Advertisement for Burlingham Films, from Kinema in 1917

You can also search for a word within a single issue. Searching on various terms brought up 168 hits for ‘Chaplin’, 371 for ‘cinematograph’, 12 for ‘Vitagraph’, 30 for ‘burlingham’ (Frederick Burlingham was a mountaineering filmmaker who made a number of films in Switzerland), 7 for ‘bioscope’ and 3 for ‘Kinemacolor’ (the searches appear to be across the entire retro.seals.ch database – I haven’t worked out how to search within the one journal title, as opposed to browsing through it). The journal is heavy on the Gothic text for the earlier issues, but later isues have more illustrations, particularly among the many advertisements.

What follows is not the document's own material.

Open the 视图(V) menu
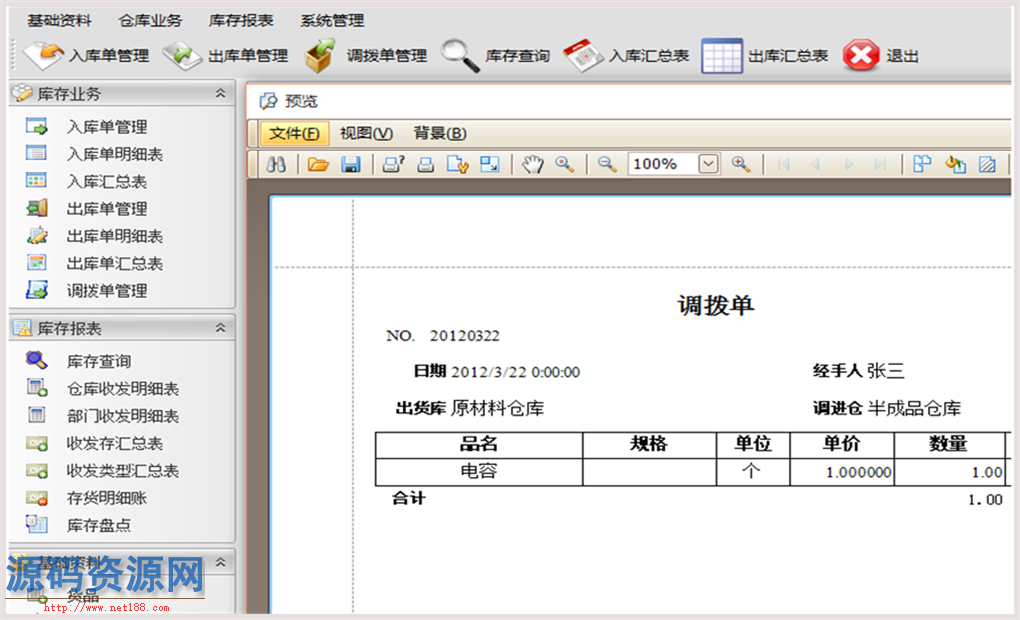The height and width of the screenshot is (620, 1020). point(366,133)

This looks like a model digitisation. I am grateful to Dr. Wolfgang Fuhrmann of the University of Zurich for bringing the site to my attention. He invites anyone interested to get in touch with him at wolfgang.fuhrmann [at] fiwi.uzh.ch or else Adrian Gerber, who was the supervisior of this particular project, adrian.gerber [at] fiwi.uzh.ch. They are particularly keen to hear from collectors who may be able to contribute otherwise lost copies, so that they can make the digitised run complete. They note in particular the contribution to the project of the great German early film filmographer Herbert Birett, who has helped identify some elusive copies. These are the missing issues:

1911 / all Issues
1912 / all Issues
1913 / 1-9
1914 / 15 (Issue was probably not published)
1915 / 35, p. 6f.
1915 / 38
1916 / 2
1917 / 36, cover c?
1917 / 42, cover b, c, d
1917 / 51, cover b, S. 1
1918 / 21 (Issue was probably not published)

There is much to discover here, illuminating not only the exporting of films from other countries into Switzerland, but increasing awareness of the importance of a country whose early film history (production, distriubtion and exhibition) remains too litle known by most film scholars. Having Kinema online must change things. Go explore.